Citation info: Ekman, I. and Kajastila, R. (2009) "Localisation Cues Affect Emotional Judgements – Results from a User Study on Scary Sound", Proc. AES 35th Conference on Audio for Games, February 2009, London, UK. CD-ROM.
Inger Ekman, Raine Kajastila
Department of Media Technology,
Helsinki University of Technology
P.O.Box 5400
FIN-02015 HUT
Abstract. The current paradigm for creating emotional impact in game sound is to carefully choose which sounds to play. This paper takes an alternative approach, suggesting that emotional impact of sounds can be affected by choosing how to play those sounds. We describe a novel concept for emotional sound design - emotional fine-tuning - and show how it is possible to systematically influence the emotional impact of a single sound sample. A controlled user study with 8 subjects confirmed that changing the reproduction of a sample so that source localization of the sound is challenged will increase its perceived scariness compared to the same sound with clearly detectable source. The work extends experimental research on emotion perception in sound. It has practical implications for sound design in games and other interactive media.

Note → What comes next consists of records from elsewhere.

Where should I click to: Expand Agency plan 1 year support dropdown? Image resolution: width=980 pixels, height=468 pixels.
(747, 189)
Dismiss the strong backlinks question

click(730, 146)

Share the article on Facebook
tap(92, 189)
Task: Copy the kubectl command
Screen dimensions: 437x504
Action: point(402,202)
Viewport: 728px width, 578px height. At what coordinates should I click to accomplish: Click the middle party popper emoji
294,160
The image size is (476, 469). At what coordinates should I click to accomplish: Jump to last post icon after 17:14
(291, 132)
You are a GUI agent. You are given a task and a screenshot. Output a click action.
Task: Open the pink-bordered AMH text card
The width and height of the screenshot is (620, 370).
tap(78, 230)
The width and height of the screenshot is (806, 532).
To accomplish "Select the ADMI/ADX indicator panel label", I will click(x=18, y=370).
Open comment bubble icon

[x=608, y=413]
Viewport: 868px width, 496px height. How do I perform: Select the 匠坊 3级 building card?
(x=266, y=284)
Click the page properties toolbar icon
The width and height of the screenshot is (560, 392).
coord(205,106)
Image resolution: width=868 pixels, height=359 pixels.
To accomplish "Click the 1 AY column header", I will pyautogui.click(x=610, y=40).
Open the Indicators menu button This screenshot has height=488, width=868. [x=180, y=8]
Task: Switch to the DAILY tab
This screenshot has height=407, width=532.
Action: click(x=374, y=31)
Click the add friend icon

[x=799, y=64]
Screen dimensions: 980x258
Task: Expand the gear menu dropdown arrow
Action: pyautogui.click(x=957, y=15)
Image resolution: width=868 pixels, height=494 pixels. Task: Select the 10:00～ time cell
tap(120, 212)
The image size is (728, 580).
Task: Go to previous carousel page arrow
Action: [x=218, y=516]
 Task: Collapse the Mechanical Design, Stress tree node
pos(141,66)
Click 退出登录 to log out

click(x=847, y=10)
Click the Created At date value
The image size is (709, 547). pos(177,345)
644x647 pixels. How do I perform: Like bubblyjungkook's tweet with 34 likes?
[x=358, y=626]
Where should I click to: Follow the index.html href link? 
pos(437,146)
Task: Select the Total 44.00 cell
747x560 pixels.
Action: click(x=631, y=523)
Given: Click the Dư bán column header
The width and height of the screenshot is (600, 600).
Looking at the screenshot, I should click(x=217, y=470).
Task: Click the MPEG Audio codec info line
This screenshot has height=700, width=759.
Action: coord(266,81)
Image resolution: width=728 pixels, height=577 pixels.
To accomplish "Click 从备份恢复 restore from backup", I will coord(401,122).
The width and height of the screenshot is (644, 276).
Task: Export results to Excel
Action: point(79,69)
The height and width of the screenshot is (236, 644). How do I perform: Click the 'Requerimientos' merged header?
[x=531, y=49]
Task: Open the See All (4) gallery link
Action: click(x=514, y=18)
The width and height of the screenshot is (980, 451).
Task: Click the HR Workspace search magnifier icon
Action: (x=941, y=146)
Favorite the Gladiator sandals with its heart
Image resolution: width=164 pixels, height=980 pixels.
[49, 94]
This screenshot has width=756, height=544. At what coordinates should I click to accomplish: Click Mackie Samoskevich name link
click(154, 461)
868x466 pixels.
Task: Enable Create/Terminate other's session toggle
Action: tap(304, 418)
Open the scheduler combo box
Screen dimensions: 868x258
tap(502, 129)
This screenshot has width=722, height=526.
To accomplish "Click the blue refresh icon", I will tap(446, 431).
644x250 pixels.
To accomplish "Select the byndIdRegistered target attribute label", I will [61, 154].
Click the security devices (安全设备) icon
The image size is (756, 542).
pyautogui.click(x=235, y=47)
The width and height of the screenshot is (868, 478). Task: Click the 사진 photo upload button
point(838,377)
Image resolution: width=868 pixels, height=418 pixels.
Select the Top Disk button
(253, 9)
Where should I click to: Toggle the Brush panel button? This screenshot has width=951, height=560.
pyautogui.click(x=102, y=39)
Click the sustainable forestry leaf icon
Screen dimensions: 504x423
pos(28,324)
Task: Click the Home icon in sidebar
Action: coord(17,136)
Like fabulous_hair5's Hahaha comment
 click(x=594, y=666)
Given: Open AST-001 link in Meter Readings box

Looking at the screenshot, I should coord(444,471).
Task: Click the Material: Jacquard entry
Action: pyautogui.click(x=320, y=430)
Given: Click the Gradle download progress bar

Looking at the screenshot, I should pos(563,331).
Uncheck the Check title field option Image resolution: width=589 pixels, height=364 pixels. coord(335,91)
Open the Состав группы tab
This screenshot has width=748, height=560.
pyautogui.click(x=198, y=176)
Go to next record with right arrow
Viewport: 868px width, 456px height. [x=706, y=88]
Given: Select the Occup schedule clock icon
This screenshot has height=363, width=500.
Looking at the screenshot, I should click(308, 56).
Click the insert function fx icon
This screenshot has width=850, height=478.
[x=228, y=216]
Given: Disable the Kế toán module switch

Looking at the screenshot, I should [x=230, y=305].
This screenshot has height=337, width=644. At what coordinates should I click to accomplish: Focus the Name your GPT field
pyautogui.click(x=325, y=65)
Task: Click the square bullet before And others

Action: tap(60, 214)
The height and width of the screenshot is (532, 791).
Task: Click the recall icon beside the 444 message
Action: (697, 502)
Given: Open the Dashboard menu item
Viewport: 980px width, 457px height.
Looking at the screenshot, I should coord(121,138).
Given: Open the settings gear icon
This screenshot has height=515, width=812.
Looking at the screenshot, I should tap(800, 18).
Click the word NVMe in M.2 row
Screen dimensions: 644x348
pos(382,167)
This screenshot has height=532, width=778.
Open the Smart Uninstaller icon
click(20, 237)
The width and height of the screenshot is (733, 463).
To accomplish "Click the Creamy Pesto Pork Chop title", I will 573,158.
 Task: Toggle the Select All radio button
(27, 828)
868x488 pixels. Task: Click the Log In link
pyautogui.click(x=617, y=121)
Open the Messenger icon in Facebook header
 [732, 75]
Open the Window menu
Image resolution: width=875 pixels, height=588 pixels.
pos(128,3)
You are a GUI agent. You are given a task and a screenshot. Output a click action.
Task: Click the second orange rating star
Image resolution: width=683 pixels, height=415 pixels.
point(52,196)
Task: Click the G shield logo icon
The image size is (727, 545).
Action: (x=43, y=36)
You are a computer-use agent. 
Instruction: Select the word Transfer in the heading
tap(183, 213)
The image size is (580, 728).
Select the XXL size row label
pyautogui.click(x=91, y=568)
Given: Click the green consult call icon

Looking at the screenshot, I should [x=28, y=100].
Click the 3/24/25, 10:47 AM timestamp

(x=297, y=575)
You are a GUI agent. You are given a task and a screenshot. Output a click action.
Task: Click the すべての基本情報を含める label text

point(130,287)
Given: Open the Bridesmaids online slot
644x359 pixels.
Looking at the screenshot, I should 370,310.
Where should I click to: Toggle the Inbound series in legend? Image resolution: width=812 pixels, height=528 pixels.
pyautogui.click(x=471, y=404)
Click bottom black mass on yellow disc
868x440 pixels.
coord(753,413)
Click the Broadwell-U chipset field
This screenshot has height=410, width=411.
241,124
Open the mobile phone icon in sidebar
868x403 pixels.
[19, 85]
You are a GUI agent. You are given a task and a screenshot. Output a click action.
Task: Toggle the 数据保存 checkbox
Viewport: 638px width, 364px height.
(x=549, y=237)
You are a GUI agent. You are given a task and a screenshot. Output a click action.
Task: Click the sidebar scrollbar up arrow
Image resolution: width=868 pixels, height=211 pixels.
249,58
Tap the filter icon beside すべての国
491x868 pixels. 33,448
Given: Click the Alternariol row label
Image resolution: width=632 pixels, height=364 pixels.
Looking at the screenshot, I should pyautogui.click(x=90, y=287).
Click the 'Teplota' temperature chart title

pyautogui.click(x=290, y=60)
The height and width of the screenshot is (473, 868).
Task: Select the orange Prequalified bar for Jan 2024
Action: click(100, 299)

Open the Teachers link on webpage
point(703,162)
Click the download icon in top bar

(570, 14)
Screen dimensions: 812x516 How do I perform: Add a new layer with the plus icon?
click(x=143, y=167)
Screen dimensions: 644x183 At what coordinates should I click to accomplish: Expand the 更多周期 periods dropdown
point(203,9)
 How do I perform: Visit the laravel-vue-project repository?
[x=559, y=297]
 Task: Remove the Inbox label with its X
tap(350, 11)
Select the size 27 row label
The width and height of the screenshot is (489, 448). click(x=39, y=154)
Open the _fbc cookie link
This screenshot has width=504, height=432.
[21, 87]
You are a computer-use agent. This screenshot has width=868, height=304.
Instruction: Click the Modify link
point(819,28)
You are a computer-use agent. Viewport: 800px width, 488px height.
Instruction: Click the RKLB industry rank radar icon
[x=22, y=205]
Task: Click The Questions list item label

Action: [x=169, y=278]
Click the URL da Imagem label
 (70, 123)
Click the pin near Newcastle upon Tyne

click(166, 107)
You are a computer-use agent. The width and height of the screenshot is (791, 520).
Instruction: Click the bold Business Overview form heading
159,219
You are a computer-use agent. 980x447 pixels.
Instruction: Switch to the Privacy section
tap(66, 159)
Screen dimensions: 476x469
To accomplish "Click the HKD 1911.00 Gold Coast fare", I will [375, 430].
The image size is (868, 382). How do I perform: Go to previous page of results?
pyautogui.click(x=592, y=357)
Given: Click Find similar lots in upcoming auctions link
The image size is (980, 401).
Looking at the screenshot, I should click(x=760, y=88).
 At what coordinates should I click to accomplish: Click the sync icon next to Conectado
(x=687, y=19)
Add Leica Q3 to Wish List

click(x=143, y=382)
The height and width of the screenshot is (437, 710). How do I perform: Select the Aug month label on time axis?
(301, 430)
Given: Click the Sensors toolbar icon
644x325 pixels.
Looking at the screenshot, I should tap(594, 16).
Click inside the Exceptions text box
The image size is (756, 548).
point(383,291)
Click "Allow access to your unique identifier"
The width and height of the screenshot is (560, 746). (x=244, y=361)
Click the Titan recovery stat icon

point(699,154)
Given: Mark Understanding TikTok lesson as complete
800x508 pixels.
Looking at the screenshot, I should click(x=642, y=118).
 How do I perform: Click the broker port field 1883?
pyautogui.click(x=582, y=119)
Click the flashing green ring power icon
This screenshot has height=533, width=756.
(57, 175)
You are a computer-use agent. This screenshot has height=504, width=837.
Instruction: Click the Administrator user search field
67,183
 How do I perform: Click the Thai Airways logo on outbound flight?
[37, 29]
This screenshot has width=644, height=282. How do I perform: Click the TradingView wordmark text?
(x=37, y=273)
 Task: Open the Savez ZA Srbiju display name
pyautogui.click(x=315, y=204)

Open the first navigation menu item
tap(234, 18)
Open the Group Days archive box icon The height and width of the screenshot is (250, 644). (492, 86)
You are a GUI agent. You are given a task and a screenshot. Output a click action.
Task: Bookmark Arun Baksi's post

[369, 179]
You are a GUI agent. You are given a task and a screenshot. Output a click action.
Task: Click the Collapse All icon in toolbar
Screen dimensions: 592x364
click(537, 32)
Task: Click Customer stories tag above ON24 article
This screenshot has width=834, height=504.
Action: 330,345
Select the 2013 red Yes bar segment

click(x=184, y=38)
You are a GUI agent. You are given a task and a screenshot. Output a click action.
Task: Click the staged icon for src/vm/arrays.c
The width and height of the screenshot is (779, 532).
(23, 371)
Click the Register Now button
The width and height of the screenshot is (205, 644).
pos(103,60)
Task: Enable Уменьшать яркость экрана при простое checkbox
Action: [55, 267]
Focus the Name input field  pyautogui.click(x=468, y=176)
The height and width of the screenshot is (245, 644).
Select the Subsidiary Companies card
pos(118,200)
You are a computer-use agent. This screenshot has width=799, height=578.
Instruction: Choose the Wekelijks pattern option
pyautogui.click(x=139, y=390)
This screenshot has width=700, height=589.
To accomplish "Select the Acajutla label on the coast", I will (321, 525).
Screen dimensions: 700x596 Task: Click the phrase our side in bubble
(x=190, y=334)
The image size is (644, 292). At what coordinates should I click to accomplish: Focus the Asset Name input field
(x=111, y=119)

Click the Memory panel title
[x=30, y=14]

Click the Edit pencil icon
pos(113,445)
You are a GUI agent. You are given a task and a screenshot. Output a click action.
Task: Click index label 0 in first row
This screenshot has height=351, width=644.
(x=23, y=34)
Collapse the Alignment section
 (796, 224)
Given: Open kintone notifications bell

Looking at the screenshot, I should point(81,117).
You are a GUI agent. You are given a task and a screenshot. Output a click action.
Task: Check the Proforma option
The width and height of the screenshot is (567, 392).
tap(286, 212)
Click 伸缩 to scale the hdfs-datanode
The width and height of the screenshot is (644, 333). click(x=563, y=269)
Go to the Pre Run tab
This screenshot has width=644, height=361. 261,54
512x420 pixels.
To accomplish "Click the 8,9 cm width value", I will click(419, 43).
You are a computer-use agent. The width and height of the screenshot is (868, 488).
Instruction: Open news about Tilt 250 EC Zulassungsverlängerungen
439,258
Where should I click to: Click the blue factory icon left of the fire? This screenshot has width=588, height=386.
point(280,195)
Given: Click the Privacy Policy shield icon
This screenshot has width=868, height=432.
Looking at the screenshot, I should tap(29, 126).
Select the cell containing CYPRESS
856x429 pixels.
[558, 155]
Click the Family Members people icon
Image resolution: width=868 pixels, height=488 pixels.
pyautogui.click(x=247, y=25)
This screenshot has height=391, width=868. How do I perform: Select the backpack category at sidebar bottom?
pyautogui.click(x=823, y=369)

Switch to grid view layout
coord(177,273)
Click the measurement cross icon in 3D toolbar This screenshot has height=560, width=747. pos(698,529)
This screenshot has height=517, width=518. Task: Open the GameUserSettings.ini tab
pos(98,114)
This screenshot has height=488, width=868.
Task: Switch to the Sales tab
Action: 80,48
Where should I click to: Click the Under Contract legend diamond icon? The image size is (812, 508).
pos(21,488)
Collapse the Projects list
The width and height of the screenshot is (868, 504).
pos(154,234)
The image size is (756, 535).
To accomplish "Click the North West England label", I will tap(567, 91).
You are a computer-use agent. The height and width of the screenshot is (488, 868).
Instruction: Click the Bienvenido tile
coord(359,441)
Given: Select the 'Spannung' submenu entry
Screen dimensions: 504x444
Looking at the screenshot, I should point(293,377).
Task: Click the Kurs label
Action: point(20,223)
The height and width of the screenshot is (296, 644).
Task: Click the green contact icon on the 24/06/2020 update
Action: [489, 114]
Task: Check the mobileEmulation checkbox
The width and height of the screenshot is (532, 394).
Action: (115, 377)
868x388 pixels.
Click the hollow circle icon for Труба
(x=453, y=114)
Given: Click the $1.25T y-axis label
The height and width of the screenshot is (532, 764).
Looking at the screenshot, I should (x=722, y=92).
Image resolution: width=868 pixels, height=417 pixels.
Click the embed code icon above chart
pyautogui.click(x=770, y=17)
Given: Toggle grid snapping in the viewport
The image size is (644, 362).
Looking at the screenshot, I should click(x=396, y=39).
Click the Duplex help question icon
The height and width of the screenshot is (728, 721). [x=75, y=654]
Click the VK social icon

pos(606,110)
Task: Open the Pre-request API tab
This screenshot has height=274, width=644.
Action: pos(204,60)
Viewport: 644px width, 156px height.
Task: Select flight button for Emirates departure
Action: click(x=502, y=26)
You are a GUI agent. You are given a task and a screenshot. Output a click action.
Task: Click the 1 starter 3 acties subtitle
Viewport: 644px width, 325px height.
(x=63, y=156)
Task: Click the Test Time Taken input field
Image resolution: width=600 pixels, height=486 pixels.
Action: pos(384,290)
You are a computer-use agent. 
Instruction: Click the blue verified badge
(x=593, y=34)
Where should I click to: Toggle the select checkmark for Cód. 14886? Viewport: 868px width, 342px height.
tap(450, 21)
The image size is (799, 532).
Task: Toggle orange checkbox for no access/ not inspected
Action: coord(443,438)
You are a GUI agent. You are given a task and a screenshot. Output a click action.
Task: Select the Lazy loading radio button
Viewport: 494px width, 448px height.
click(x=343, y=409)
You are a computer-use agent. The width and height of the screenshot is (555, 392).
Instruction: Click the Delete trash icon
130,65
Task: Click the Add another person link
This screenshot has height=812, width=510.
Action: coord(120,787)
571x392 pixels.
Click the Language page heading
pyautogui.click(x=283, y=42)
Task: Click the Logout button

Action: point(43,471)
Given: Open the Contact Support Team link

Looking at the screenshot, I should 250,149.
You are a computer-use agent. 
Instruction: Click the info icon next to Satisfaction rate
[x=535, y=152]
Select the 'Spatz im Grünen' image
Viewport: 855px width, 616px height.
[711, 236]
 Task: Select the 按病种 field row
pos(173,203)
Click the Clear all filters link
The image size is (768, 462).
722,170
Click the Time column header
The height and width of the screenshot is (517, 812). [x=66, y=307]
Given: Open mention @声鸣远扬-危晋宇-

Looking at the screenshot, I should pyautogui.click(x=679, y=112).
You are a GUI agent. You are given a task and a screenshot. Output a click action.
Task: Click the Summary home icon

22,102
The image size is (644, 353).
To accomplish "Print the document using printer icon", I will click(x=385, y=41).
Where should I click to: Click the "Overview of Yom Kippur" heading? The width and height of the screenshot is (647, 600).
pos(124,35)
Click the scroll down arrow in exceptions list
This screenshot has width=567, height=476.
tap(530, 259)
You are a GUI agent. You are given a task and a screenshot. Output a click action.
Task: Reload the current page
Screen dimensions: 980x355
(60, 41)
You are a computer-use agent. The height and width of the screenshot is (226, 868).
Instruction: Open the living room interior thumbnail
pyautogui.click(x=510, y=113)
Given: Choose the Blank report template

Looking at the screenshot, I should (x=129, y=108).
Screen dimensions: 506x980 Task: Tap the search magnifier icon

1 INTRODUCTIONSound holds a power to influence how people feel. Consequentially, both music as well as non-musical sounds have been incorporated into many forms of media representation. Sound has held a strong role in feature film even before the advent of the "talkies" in the early 1930's. More recently, it has established its value also as a tool for creating emotion in computer games.
The technical potential of game sound is already at par with that of the feature film. However, design strategies for sound in computer games are still struggling with how to incorporate expressiveness with interactivity. The obvious challenge resides in how to make sound that is both responsive to user interaction and also emotionally effective. Traditional cinematic techniques for emotional sound rely on a single static soundtrack and linear story progression. When events are known in beforehand, sound can be tailored to precision. In games, emotional moments arise as a result of user action, which makes the final result much harder to predict. On top of that, many of the emotions in gaming arise not so much from an understanding of the underlying story, but arise as the player evaluates events in term of their personal progress in the game. Gameplay emotions (see [1]) are tied to the success and failures of user action. Consequentially, emotion in games is neither strictly predetermined, nor static. In fact, in terms of emotional sound design, games and film rely on different, even partly contradictory strategies. [2]
The unique challenge for game sound is therefore how to build up powerful emotional impact, while maintaining the flexibility to respond dynamically to user action. We tackle this question with a novel approach: seeking systematic ways to influence the emotional effect of sound by manipulating how individual sound samples are played. We apply findings from emotional psychology and propose a way to utilize these for emotional fine-tuning of sounds. The approach extends current game sound design practise with nuanced emotional control on individual sound samples. We demonstrate our point with a case study, subtly adjusting the scariness of sound samples by manipulating the parameters of spatial reproduction.
The paper is organised as follows: The following chapter will present currently employed strategies for game sound and propose how these can be enriched by findings from emotional psychology. Next, the experiment with scary sound is presented. Finally, we conclude with a discussion about the implications of our results and make suggestions for future directions.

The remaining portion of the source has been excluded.